• **Список заданий**:
A – Перепечатайте отрывок из предоставленного текста, начиная со слов "Даже после первой" и продолжая до слов "было так недавно!" включительно.
B – Какого числа, согласно предоставленному тексту, Мария Федорова записала в дневнике сценку в трамвае?
C – Выпишите из предоставленного текста все слова, обозначающие родство.

• **Предоставленный текст**:
------
Даже после первой страшной зимы страдания не отступили, и ленинградцы продолжали доискиваться их первопричин. 10 сентября 1942 года Мария Федорова зафиксировала в дневнике небольшую сценку, которую она наблюдала во время поездки на трамвае по Невскому проспекту. Напротив сидели две женщины, шумно поедая капусту. Одна из них спрашивала, что это у нее теперь за новый «аппетит», и удивлялась, как можно есть такую пищу, но по их улыбкам было понятно, что обеим было все равно и ни одной не хотелось отвечать на этот риторический вопрос. Однако для Федоровой он был не просто риторическим – изголодаться настолько, чтобы есть капусту в трамвае, на людях, означало нечто гораздо большее и пугающее:
Россия! Ты ли не можешь дать своим дочерям, сынам [досыта] хлеба?!! Хлеба?! Сколько его было в дни жизни наших отцов, дедов, а это было так недавно!
------
• **Предоставленные записи**:
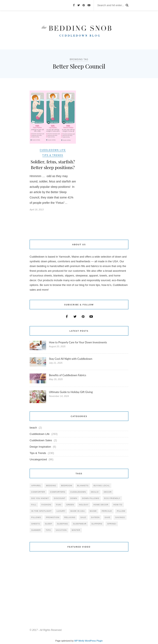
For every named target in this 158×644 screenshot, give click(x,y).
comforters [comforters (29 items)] (57, 493)
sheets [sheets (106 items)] (36, 524)
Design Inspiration (40, 448)
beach (33, 428)
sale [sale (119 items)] (83, 518)
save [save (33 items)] (108, 518)
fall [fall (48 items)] (34, 506)
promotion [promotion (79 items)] (53, 518)
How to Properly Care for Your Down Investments (78, 343)
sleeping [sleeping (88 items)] (62, 524)
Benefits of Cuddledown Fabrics (67, 376)
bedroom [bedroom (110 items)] (67, 486)
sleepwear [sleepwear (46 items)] (80, 524)
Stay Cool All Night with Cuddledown (71, 360)
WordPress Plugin (94, 642)
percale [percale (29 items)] (107, 512)
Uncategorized (38, 460)
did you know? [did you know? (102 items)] (40, 499)
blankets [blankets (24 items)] (83, 486)
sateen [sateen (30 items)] (95, 518)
------
• **Ответы к заданиям**:
A –
Даже после первой страшной зимы страдания не отступили, и ленинградцы продолжали доискиваться их первопричин. 10 сентября 1942 года Мария Федорова зафиксировала в дневнике небольшую сценку, которую она наблюдала во время поездки на трамвае по Невскому проспекту. Напротив сидели две женщины, шумно поедая капусту. Одна из них спрашивала, что это у нее теперь за новый «аппетит», и удивлялась, как можно есть такую пищу, но по их улыбкам было понятно, что обеим было все равно и ни одной не хотелось отвечать на этот риторический вопрос. Однако для Федоровой он был не просто риторическим – изголодаться настолько, чтобы есть капусту в трамвае, на людях, означало нечто гораздо большее и пугающее:
Россия! Ты ли не можешь дать своим дочерям, сынам [досыта] хлеба?!! Хлеба?! Сколько его было в дни жизни наших отцов, дедов, а это было так недавно!

B – 10 сентября 1942 года.

C – дочерям, сынам, отцов, дедов